In order to use the highest quality sequences for clustering, it is recommended to merge paired read data. If the read length is smaller than the amplicon size, forward and reverse reads are expected to overlap in most of their 3' regions. Therefore, one can merge the forward and reverse reads to yield one high quality representative using the Optional Merge Paired Reads tool. The Optional Merge Paired Reads tool will merge paired-end reads according to some pre-selected merge parameters: the overlap region and the quality of the sequences. For example, for a designed 150 bp overlap, a maximum score of 150 is achievable, but as the real length of the overlap is unknown, a lower minimum score should be chosen. Also, some mismatches and indels should be allowed, especially if the sequence quality is not perfect. You can also set penalties for mismatch, gap and unaligned ends.
To run the Optional Merge Paired Reads tool, go to Legacy Tools () | Optional Merge Paired Reads ().
Select any number of sequences as input. The tool accepts both paired and unpaired reads but will only merge the paired reads while returning the unpaired ones as "not merged" reads in the output. Note that paired reads have to be in forward-reverse orientation. After merging, the merged reads will always be in the forward orientation.
Click Next to open the dialog shown in figure 25.1.
Figure 25.1:
Alignment parameters.
In order to understand how these parameters should be set, an explanation of the merging algorithm is needed: Because the fragment size is not an exact number of base pairs and is different from fragment to fragment, an alignment of the two reads has to be performed. If the alignment is good and long enough, the reads will be merged. Good enough in this context means that the alignment has to satisfy some user-specified score criteria (details below). Because of sequencing errors that typically are more abundant towards the end of the read, the alignment is not expected always to be perfect, and the user can decide how many errors are acceptable. Long enough in this context means that the overlap between the reads has to be non-coincidental. Merging two reads that do not really overlap leads to errors in the downstream analysis, thus it is very important to make sure that the overlap is big enough. If only a few bases overlap was required, some read pairs will match by chance, so this has to be avoided.
The following parameters are used to define what is good enough and long enough.
- Mismatch cost: The alignment awards one point for a match, and the mismatch cost is set by this parameter. The default value is 2.
- Minimum score: This is the minimum score of an alignment to be accepted for merging. The default value is 8. As an example: with default settings, this means that an overlap of 11 bases with one mismatch will be accepted (10 matches minus 2 for a mismatch).
- Gap cost: This is the cost for introducing an insertion or deletion in the alignment. The default value is 3.

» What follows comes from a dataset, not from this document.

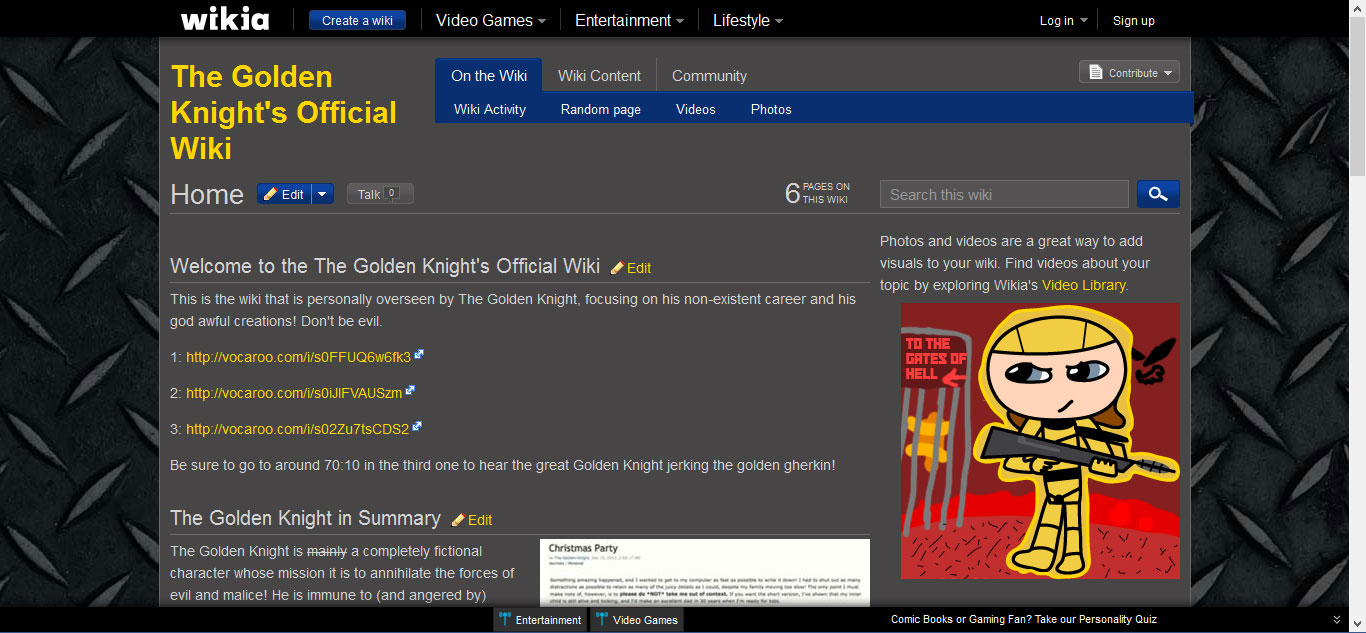Click the Search this wiki field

- Maximum unaligned end mismatches: The alignment is local, which means that a number of bases can be left unaligned. If the quality of the reads is dropping to be very poor towards the end of the read, and the expected overlap is long enough, it makes sense to allow some unaligned bases at the end. However, this should be used with great care which is why the default value is 0. As explained above, a wrong decision to merge the reads leads to errors in the downstream analysis, so it is better to be conservative and accept fewer merged reads in the result. Please note that even with the alignment scores above the minimum score specified in the tool setup, the paired reads also need to have the number of end mismatches below the "Maximum unaligned end mismatches" value specified in the tool setup to be qualified for merging.
The main result will be two sequence lists for each sample selected as input to the tool: one containing the merged reads (labeled as "merged"), and one containing the reads that could not be merged (labeled as "not merged"). Note that low quality can be one of the reasons why a pair cannot be merged. Hence, the list of reads that could not be paired is more likely to contain more reads with errors than the one with the merged reads.